Posted Feb 20, 2013 02:10 pm CST
The U.S. Supreme Court has agreed to consider a challenge to individual campaign contribution limits in the case of a Republican supporter unable to donate to a dozen candidates after hitting the aggregate cap.
The case challenges limits on individual contributions upheld in the 1976 Supreme Court decision Buckley v. Valeo, report the New York Times, the National Law Journal, the Washington Post, SCOTUSblog and the Montgomery Advertiser.
Buckley v. Valeo justified contribution limits because of the potential for corruption. Since the decision, SCOTUSblog says, “the Supreme Court has always given government more leeway to control contributions to candidates or political organizations than over spending by candidates or by independent political activists. That differing constitutional treatment potentially is at stake in the new case.”
A plaintiff in the lawsuit, Alabama businessman Shaun McCutcheon, had contributed to 16 federal candidates, but the restrictions barred him from donating to 12 more, the Times says. He also was unable to donate $25,000 each to three political action committees.
Current regulations bar individuals from making overall contributions over a two-year period that exceed $46,200 for candidates and $70,800 for party committees and political action committees.
The Times says the challenge could be “the most important federal campaign finance case since the court’s 2010 decision in Citizens United,” a First Amendment decision that allowed unlimited independent campaign spending by corporations and unions.
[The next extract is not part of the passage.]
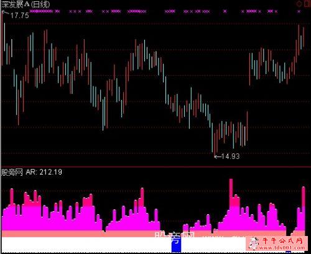Click the 17.75 high price label
This screenshot has height=254, width=311.
[x=19, y=16]
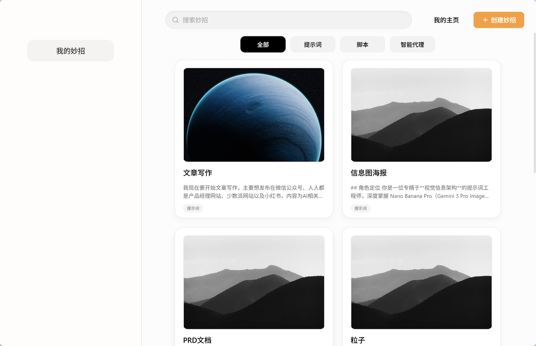
Task: Switch to the 提示词 tab
Action: point(313,44)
McCutcheon is represented by James Bopp, who represented the Citizens United group before its campaign spending challenge reached the U.S. Supreme Court. He told the Montgomery Advertiser that current law permits an uneven playing field. Advocacy groups and super PACs can raise and spend unlimited amounts of money to support or oppose candidates, while candidates and parties are limited. “Candidates should be central to our system, but they are the ones limited, while super PACs and advocacy groups can just go wild,” he said.
The case is McCutcheon v. Federal Election Commission.